Out of these efforts, Peercoin and Nxt were the most prominent. The technical approach of both was to try to simulate mining using coin balances — deploy some mechanism that would scan the balances of all accounts, and randomly select some account to produce the next block. Higher the number of coins held by an account, higher the odds it would be selected to create the next block. It was as if the coins one held would become virtual ASIC miners, and periodically give one the chance to create a block and earn some reward. It was an approach headed for the dustbin of history, but we didn’t know that yet.
This is when Jae Kwon quietly entered the scene with a logical and deceptively simple idea: To leverage previous academic work around consensus protocols to build a cryptocurrency system called Tendermint. If anyone scanned the academic literature of consensus mechanisms from the last 15 years, they would have stumbled upon Byzantine Fault Tolerant consensus mechanisms like PBFT and DLS. These consensus mechanisms were built for scenarios where a group of accountants that ‘knew’ each other could jointly agree on the state of a system, for instance, a financial ledger (containing accounts and balances). These mechanisms were not suitable to build a system like Bitcoin. Bitcoin relies on permissionless entry — anyone can become an accountant for the Bitcoin network by setting up a mining pool. Academic consensus mechanisms were built for scenarios where some social/legal process would identify a known, closed set of accountants. Jae’s contribution was to marry the idea of security bonds, which we cover later, with classical consensus mechanisms to build a cryptocurrency network secured without mining.
These academic mechanisms, the most notable of which is Practical Byzantine Fault Tolerance, are best imagined as glorified roundtable voting systems. Imagine a roundtable with a lot of seats; each seat populated by an accountant as in the diagram below. In reality, these accountants are not humans but software running on disparate computers on the internet. These accountants carry their own individual copy of a financial ledger being maintained by the group. This ledger, the blockchain, is a set of ordered pages (also known as blocks) with each page containing user transactions. The role of PBFT is to ensure that books carried by the accountants stay synced up with each other and that there always is a single authoritative version of the book. One accountant is selected as a leader, and its role is to collate user transactions, package them up in a page, sign the page digitally and propose that the page is added to the ledgers of the other accountants. Accountants have communication channels open with each other. Other accountants receive the proposed page, verify the veracity of the accounting in it; sign and broadcast affirmative votes provided the accounting is correct. Once an affirmative quorum of ⅔ of the accountants is reached, the leader collects the affirmative votes and proposes the next page. The next page can contain proof that the previous page had sufficient affirmations.
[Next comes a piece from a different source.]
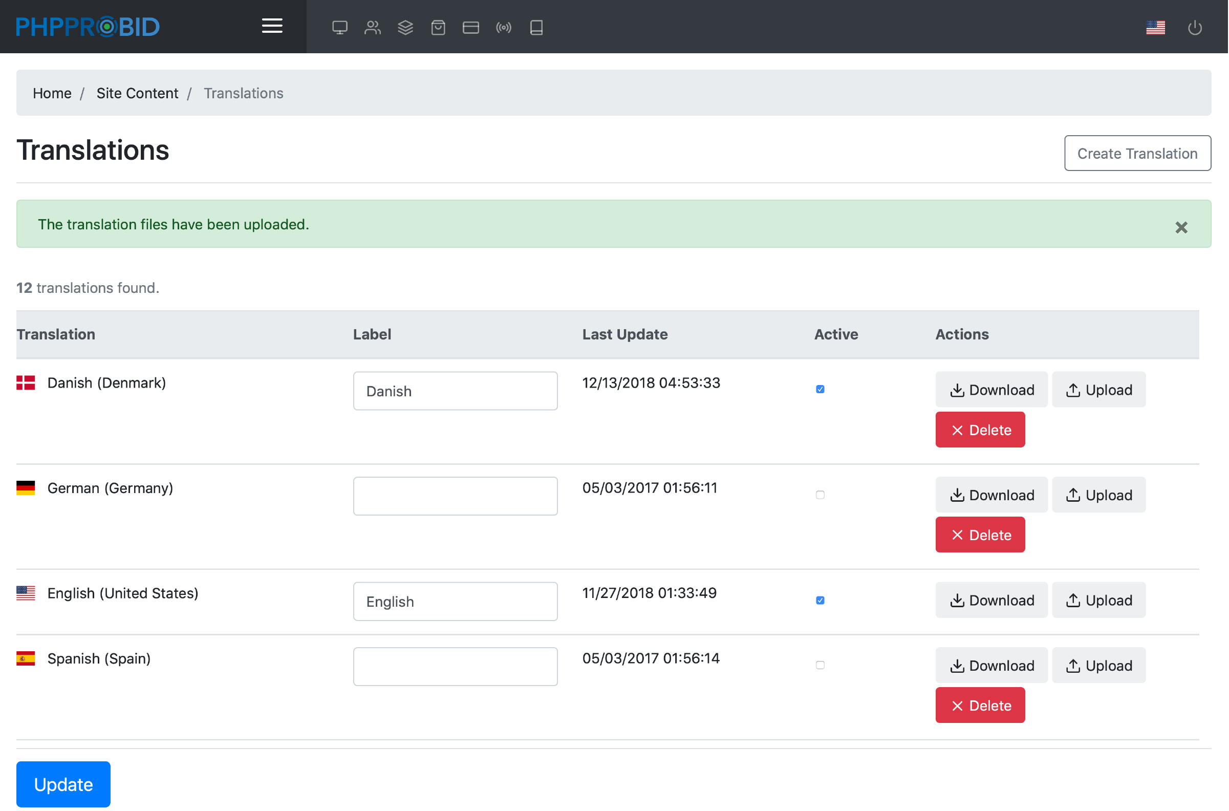
Task: Open the broadcast radio icon
Action: coord(504,27)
When the PBFT leader becomes unavailable, a new leader can be elected. This is the basic mechanism of updating the ledger — by the slow addition of pages containing user transactions, each page requiring a roundtable voting cycle.
The beauty of PBFT is that it tolerates up to ⅓ of the accountants, including the leader, to be actively malicious. Below this threshold, actively malicious accountants cannot create invalid ledgers, and ledger users are safe against their malicious behavior. Another powerful property is that pages, once added to the ledger, are final and cannot be reversed. This is in contrast to Bitcoin where blocks added to the blockchain, can be replaced by new ones provided a sufficient number of miners actively work towards such an outcome. Finally, the system naturally has a few orders of magnitude lower operating costs per transaction as compared to Bitcoin.
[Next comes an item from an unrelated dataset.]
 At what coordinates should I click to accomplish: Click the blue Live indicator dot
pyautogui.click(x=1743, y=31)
Therefore, PBFT and its derivatives were the perfect building block for consortium blockchains. Consortia are able to select a set of its own members to run the accountants on their individual infrastructures, and be able to deliver a financial ledger to consortium users. Many permissioned blockchain projects, such as Hyperledger Fabric, Symbiont etc. have taken similar paths. One of the earliest permissioned ledger companies was Monax (previously called Eris Industries). Monax wanted to build a permissioned version of the Ethereum Virtual Machine and looked to replace Proof-of-Work with something more suitable. They discovered Tendermint in 2014 and became its first real user. So a short aside is that Tendermint has seen considerable usage among consortium blockchains for many years.
But let’s get back to the topic of cryptocurrency networks. The design we described does not work to build a cryptocurrency for it is infeasible to agree on a definitive set of accountants for a distributed, mutually untrusting, cryptocurrency community. In other words, we needed a mechanism that could allow anyone to spin up an accounting server, and be able to join the accounting set of a PBFT based cryptocurrency.
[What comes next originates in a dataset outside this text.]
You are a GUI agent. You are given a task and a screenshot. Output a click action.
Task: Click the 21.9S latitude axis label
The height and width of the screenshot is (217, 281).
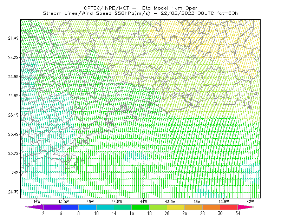tap(13, 38)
A second key insight paved the way forward. Let’s first state the equivalent idea, in the world of human relationships. In situations where we need to trust other people/counterparties to behave well, security deposits are often instituted to guarantee good behavior. For example, in order to let an apartment, a landlord asks for financial value to be put into escrow. If the renter misbehaves, say by trashing some equipment in the apartment, the landlord has the recourse of using the escrowed financial value to make themselves whole. The act of putting financial value in escrow, with the threat of never receiving it back, creates economic incentives for good behavior for the renter.
The original Tendermint paper from 2014 applied the same dynamic to the scenario of sourcing accountants from a cryptocurrency community at large. Let’s say we had a cryptocurrency token at our disposal for escrow. Could we source a diverse group of accountants by requiring prospective accountants to place security deposits, in the form of this token, into escrow on the cryptocurrency ledger itself? Further, could one punish these accountants by destroying their security deposits if they misbehaved? Both of these have been demonstrated possible in a beautiful application of economic incentive design.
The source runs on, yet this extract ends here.